## [Written exercise]
Reproduce verbatim the lines starting at the one that contains "Click the cloud download toolbar icon" and ending at the one that contains "Action: point(515,162)", both included.

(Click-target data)

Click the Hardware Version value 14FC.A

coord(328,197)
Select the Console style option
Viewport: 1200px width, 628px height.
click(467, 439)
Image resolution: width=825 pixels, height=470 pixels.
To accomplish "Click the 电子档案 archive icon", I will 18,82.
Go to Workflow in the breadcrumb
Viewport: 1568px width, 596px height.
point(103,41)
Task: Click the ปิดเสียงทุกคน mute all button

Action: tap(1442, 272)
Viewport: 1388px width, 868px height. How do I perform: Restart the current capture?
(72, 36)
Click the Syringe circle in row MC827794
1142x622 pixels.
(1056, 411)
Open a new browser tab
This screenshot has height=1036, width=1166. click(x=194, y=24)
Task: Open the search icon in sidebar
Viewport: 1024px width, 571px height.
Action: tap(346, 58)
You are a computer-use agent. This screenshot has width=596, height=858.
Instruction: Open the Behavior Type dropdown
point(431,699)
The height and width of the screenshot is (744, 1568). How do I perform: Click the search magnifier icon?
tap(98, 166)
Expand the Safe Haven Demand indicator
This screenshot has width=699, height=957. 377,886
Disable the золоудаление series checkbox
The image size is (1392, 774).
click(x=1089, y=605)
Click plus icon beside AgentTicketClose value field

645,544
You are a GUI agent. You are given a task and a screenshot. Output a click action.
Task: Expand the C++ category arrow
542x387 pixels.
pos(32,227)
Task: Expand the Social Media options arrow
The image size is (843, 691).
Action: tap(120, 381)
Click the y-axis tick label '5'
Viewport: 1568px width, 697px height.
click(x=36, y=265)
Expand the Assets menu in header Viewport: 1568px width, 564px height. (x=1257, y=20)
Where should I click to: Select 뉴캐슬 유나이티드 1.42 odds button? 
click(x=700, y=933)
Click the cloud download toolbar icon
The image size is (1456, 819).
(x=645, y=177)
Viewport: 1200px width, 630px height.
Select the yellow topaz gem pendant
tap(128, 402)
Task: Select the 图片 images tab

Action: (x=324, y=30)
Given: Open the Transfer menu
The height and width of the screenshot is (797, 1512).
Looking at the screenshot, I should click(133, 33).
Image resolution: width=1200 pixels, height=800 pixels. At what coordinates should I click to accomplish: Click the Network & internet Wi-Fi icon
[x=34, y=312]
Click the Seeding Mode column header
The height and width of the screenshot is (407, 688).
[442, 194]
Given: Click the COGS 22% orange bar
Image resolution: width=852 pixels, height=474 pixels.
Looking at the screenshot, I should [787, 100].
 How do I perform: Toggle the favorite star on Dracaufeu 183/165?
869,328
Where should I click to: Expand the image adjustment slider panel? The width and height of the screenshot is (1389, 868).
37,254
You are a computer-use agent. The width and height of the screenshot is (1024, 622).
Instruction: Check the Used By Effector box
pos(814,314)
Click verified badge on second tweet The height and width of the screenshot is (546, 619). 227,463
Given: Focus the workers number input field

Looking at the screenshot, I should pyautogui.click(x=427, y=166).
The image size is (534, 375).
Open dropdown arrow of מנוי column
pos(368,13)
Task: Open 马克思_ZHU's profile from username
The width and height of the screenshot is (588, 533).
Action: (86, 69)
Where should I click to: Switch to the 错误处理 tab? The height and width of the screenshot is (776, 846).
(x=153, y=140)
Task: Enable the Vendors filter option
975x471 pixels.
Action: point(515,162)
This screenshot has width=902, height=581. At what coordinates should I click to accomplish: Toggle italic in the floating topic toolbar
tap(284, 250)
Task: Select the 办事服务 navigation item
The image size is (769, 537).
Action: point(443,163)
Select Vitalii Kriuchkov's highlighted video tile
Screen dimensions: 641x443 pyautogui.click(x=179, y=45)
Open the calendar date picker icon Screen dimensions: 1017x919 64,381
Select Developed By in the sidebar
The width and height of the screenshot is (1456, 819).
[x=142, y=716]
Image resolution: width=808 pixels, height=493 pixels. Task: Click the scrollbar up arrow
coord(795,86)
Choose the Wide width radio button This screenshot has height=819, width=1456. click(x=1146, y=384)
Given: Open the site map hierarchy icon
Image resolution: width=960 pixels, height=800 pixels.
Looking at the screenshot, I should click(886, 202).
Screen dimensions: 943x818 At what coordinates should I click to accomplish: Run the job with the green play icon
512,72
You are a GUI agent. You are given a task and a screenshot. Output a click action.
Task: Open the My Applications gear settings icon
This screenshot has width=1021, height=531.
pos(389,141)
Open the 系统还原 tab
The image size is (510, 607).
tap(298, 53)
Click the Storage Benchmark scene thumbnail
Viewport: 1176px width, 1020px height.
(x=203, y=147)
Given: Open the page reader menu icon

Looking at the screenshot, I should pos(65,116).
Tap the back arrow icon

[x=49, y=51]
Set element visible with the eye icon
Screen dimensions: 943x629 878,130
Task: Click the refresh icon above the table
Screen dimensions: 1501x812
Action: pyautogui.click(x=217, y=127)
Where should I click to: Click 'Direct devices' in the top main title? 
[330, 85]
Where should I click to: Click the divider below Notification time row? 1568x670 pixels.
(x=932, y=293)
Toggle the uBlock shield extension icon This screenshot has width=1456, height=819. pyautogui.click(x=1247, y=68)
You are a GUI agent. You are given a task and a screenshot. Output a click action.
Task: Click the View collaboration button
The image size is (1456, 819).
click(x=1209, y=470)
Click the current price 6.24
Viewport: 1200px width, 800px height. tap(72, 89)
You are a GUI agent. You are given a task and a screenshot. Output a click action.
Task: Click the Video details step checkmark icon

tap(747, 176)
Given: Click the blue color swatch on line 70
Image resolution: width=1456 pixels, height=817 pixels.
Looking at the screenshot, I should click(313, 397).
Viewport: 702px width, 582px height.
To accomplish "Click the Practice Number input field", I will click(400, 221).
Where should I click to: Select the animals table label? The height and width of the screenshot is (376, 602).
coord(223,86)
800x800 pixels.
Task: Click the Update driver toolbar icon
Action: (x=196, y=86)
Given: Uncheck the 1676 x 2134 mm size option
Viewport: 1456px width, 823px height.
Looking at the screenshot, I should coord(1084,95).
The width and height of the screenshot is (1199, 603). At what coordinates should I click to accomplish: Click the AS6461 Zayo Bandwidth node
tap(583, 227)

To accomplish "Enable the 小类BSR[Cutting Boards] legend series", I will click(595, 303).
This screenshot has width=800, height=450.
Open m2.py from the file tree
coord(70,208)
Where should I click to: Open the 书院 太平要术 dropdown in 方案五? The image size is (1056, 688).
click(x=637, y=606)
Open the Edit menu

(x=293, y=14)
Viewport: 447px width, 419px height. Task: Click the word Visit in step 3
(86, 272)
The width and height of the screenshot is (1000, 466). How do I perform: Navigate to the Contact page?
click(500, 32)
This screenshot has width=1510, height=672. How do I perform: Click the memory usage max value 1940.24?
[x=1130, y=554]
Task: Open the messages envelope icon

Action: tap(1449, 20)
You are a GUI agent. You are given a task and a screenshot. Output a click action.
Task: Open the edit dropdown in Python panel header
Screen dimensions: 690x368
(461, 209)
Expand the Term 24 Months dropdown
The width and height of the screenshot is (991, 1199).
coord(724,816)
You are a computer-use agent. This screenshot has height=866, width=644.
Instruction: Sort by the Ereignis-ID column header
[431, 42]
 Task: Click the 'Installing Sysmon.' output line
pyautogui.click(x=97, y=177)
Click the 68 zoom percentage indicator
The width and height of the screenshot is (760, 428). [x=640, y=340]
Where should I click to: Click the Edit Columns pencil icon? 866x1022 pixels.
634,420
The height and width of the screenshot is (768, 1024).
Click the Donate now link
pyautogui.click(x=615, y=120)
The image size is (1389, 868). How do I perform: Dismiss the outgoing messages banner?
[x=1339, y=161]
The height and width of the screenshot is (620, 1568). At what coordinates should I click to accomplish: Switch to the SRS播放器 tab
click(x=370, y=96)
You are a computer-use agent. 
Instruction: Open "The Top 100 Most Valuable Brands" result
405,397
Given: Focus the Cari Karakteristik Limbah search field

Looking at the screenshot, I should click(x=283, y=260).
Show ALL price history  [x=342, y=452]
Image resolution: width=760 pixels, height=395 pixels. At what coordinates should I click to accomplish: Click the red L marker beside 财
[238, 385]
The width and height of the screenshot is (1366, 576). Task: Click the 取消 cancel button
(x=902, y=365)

## [Correct output]
Click the cloud download toolbar icon
The image size is (1456, 819).
(x=645, y=177)
Viewport: 1200px width, 630px height.
Select the yellow topaz gem pendant
tap(128, 402)
Task: Select the 图片 images tab

Action: (x=324, y=30)
Given: Open the Transfer menu
The height and width of the screenshot is (797, 1512).
Looking at the screenshot, I should click(133, 33).
Image resolution: width=1200 pixels, height=800 pixels. At what coordinates should I click to accomplish: Click the Network & internet Wi-Fi icon
[x=34, y=312]
Click the Seeding Mode column header
The height and width of the screenshot is (407, 688).
[442, 194]
Given: Click the COGS 22% orange bar
Image resolution: width=852 pixels, height=474 pixels.
Looking at the screenshot, I should [787, 100].
 How do I perform: Toggle the favorite star on Dracaufeu 183/165?
869,328
Where should I click to: Expand the image adjustment slider panel? The width and height of the screenshot is (1389, 868).
37,254
You are a computer-use agent. The width and height of the screenshot is (1024, 622).
Instruction: Check the Used By Effector box
pos(814,314)
Click verified badge on second tweet The height and width of the screenshot is (546, 619). 227,463
Given: Focus the workers number input field

Looking at the screenshot, I should pyautogui.click(x=427, y=166).
The image size is (534, 375).
Open dropdown arrow of מנוי column
pos(368,13)
Task: Open 马克思_ZHU's profile from username
The width and height of the screenshot is (588, 533).
Action: (86, 69)
Where should I click to: Switch to the 错误处理 tab? The height and width of the screenshot is (776, 846).
(x=153, y=140)
Task: Enable the Vendors filter option
975x471 pixels.
Action: point(515,162)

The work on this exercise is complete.